### Exercise aim
Copy out the data from the line containing "The height and width of the screenshot is (441, 1568)." to its last line, exactly. No pictures.

### Provided information
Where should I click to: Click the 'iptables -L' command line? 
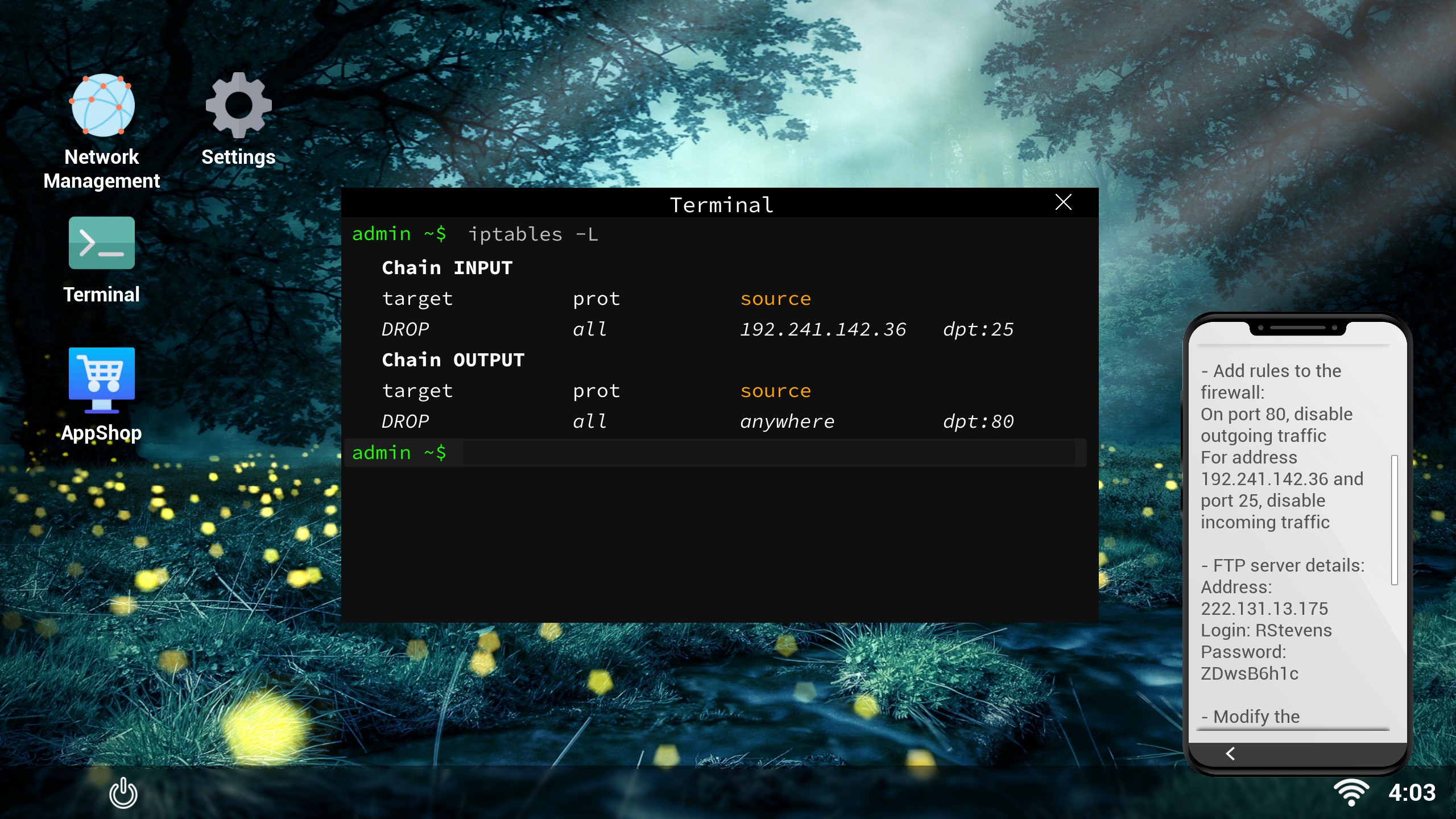pos(532,234)
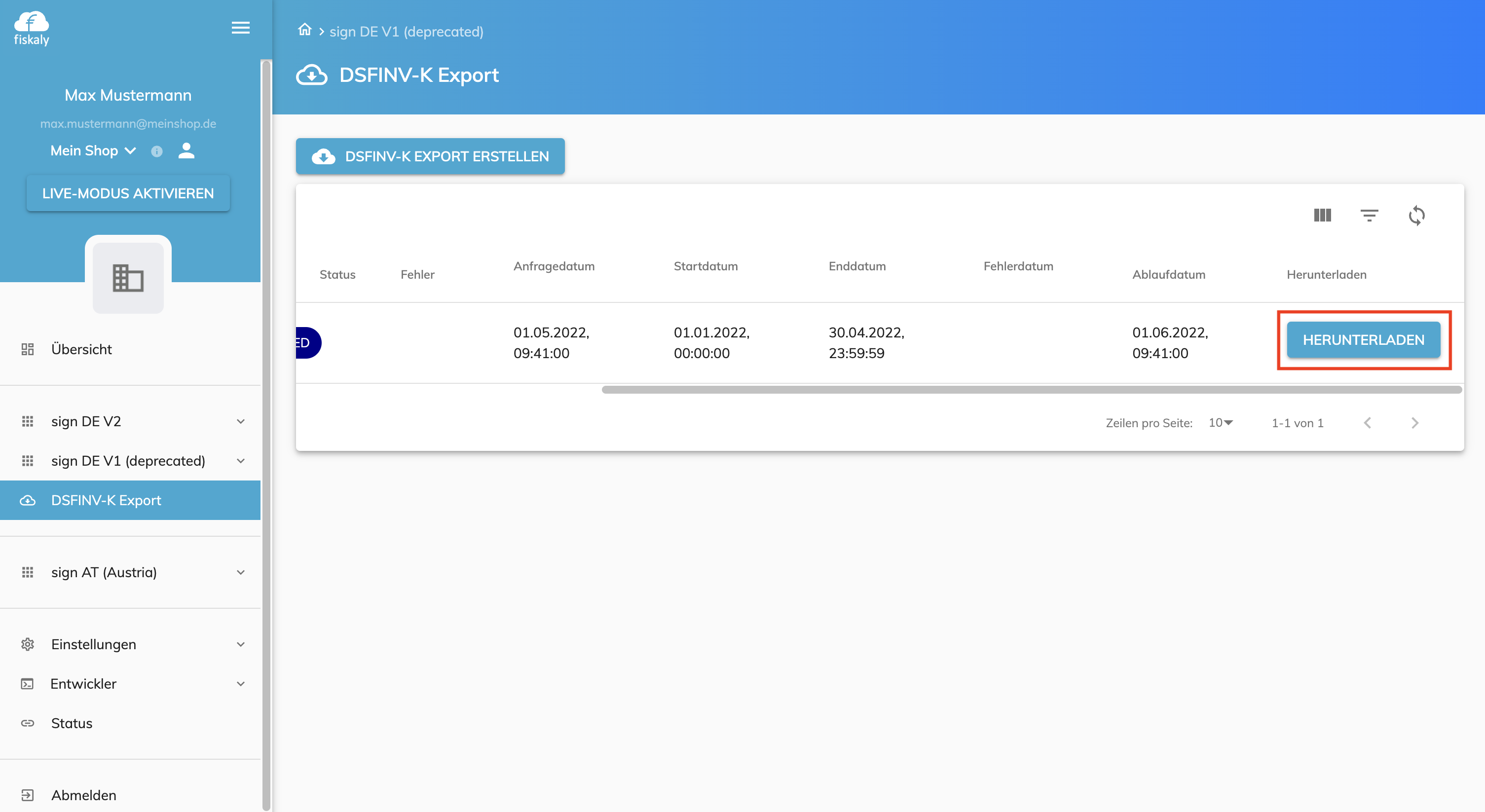Click the info icon beside Mein Shop
Image resolution: width=1485 pixels, height=812 pixels.
coord(157,151)
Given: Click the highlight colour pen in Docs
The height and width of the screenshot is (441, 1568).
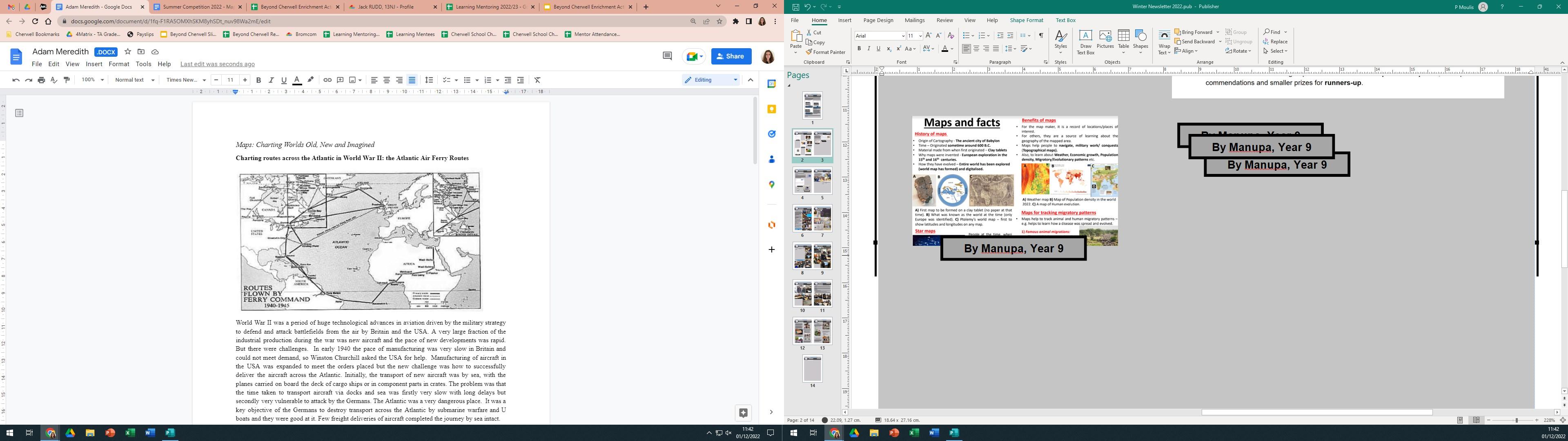Looking at the screenshot, I should click(311, 80).
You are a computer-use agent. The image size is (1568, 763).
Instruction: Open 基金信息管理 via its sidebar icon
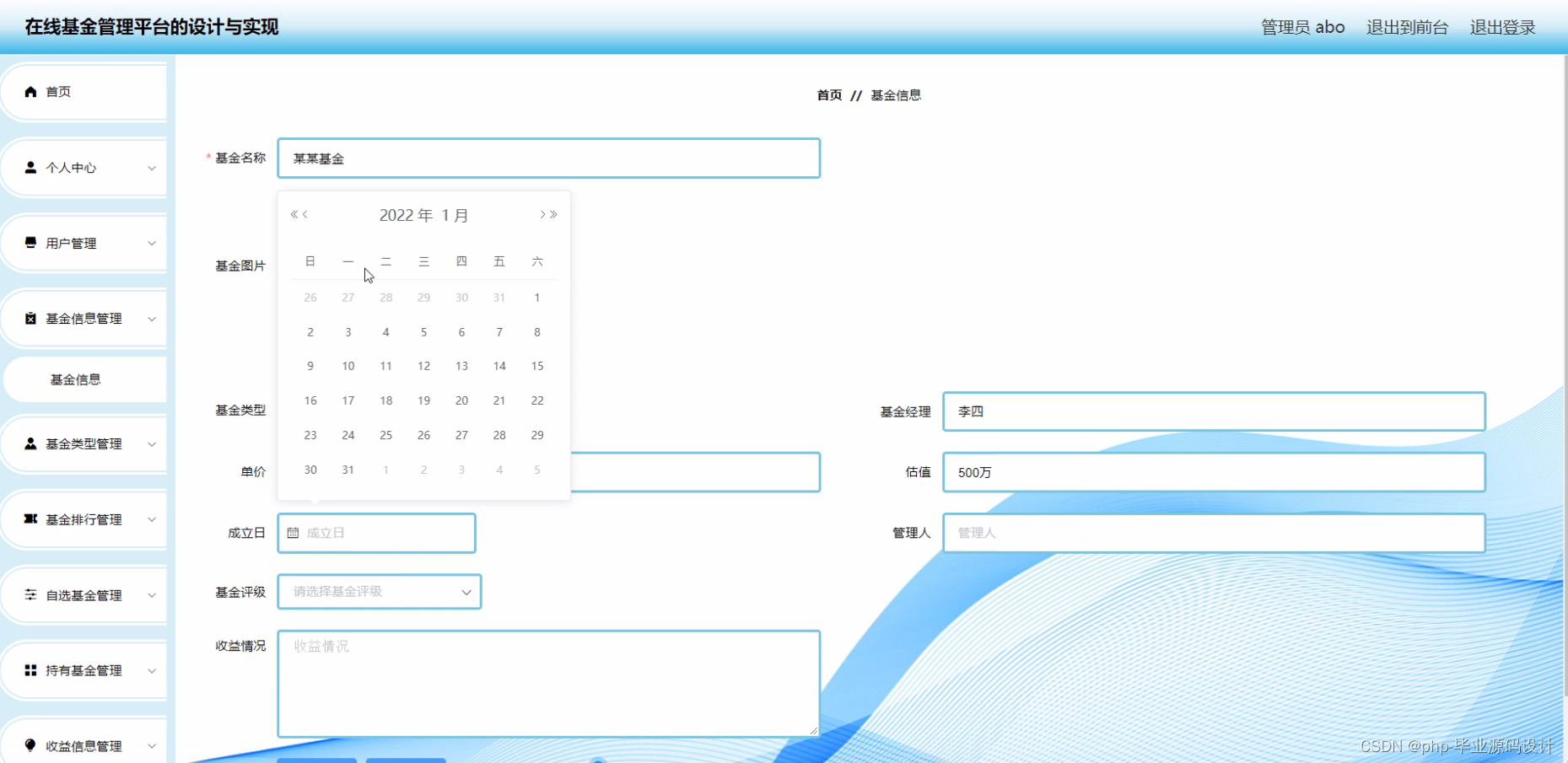click(30, 318)
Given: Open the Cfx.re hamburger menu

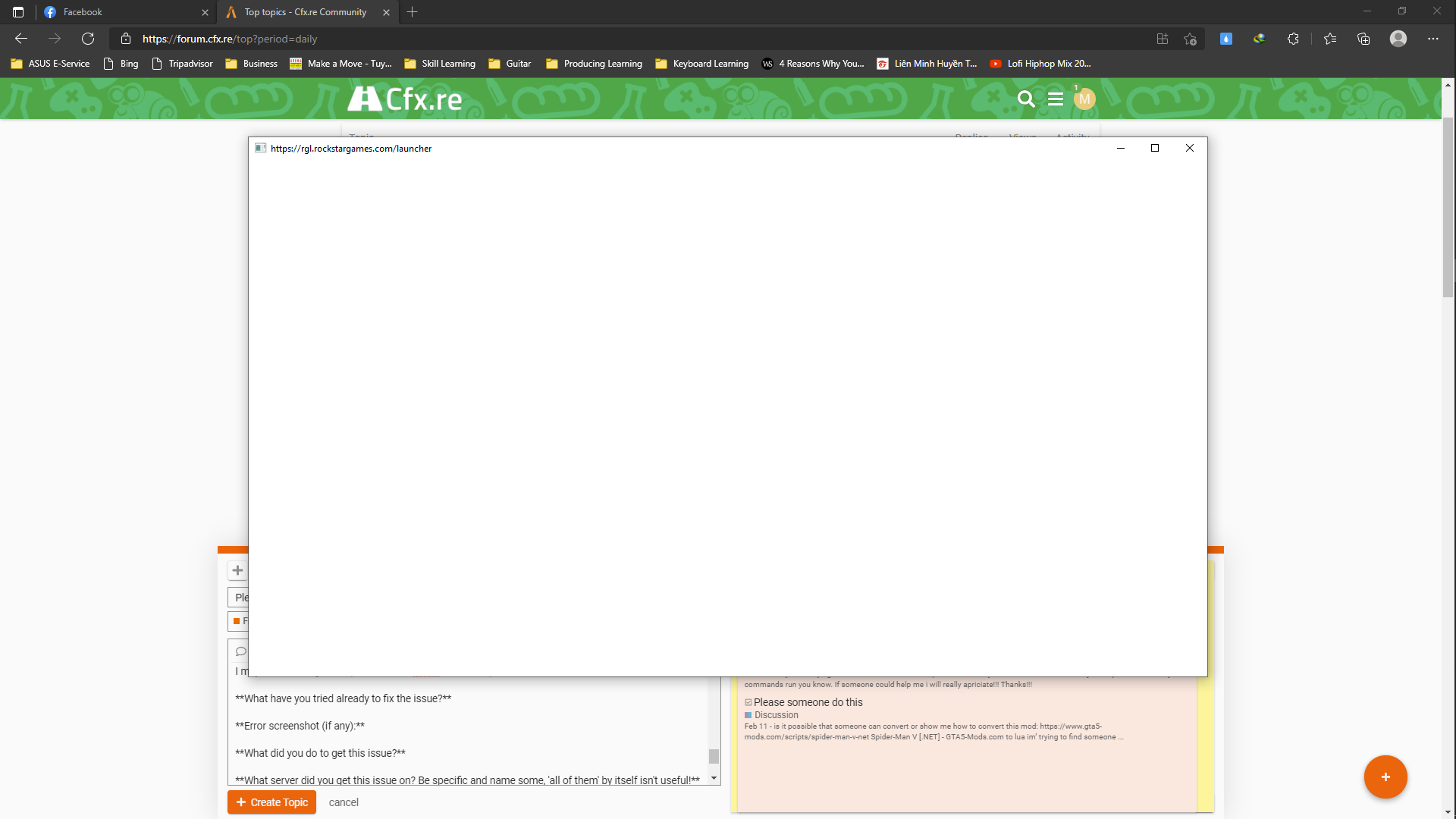Looking at the screenshot, I should click(x=1055, y=99).
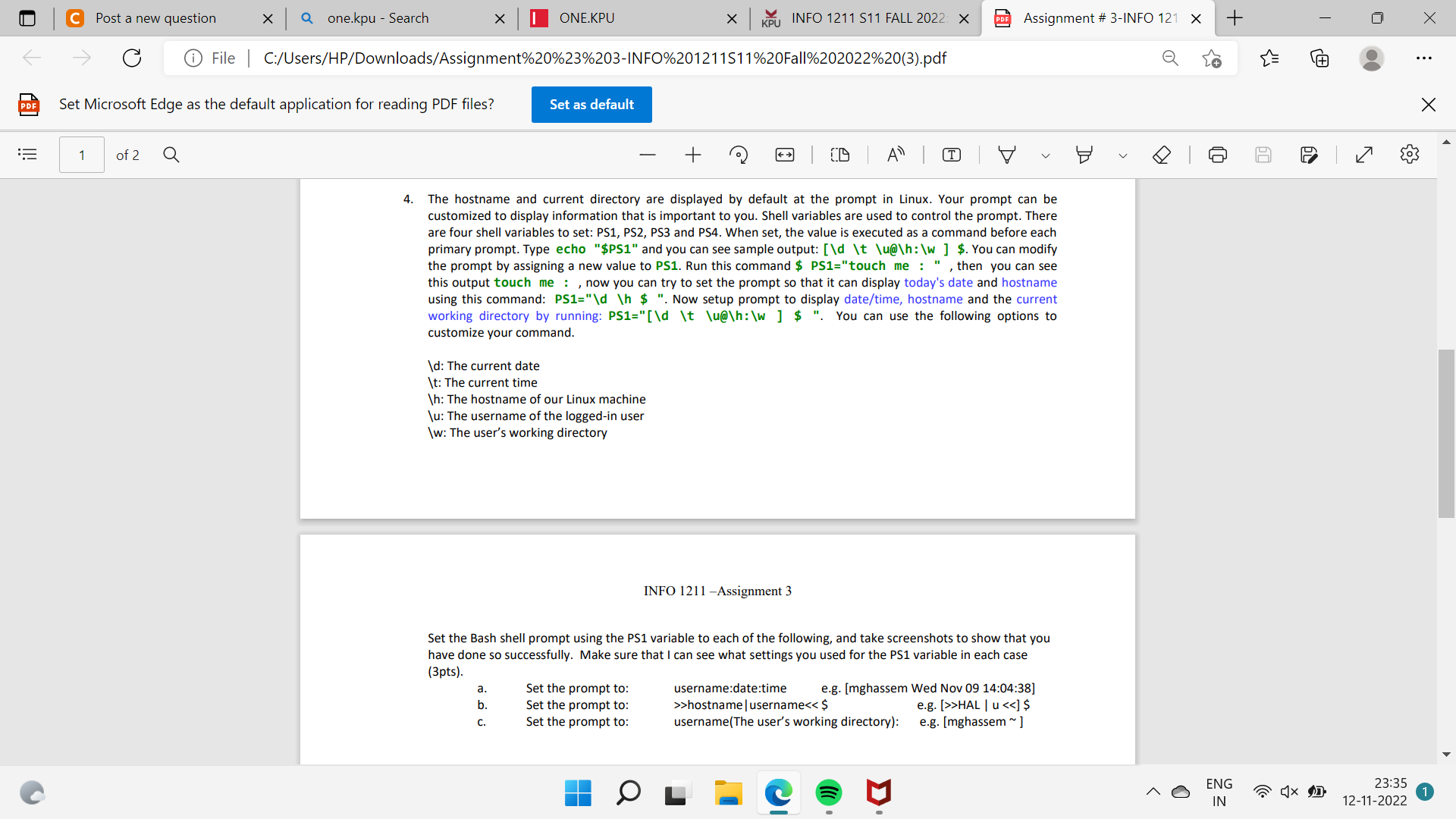Open the Highlight tool options dropdown
The height and width of the screenshot is (819, 1456).
1124,156
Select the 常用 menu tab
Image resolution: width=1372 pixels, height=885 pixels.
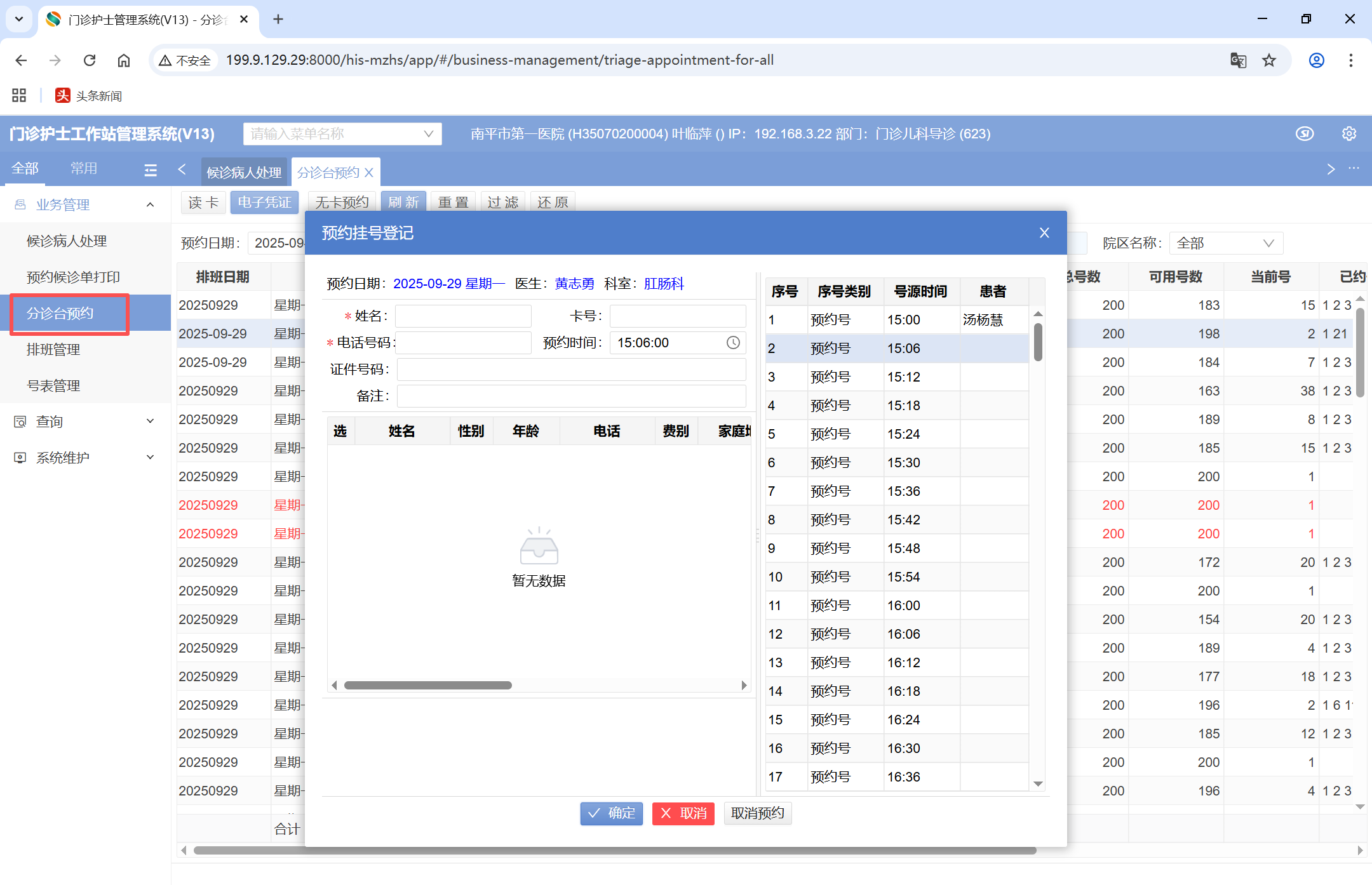click(84, 168)
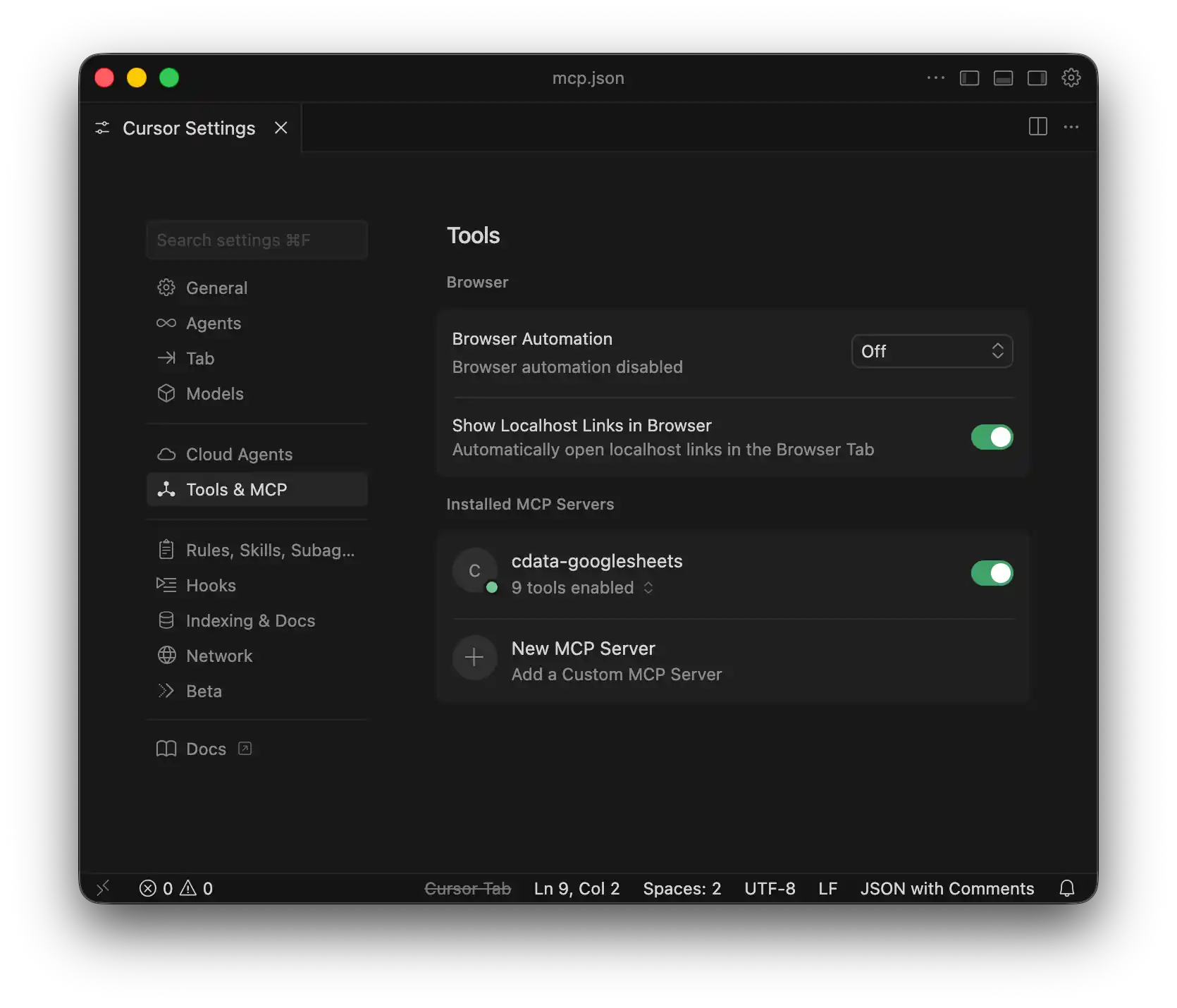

### Reply
The height and width of the screenshot is (441, 1568).
Looking at the screenshot, I should click(311, 80).
You are a computer-use agent. The image size is (1568, 763).
Instruction: Open 基金信息管理 via its sidebar icon
click(30, 318)
Given: Open the Cfx.re hamburger menu

Looking at the screenshot, I should click(x=1055, y=99).
Open the Highlight tool options dropdown
The height and width of the screenshot is (819, 1456).
1124,156
Select the 常用 menu tab
Image resolution: width=1372 pixels, height=885 pixels.
click(84, 168)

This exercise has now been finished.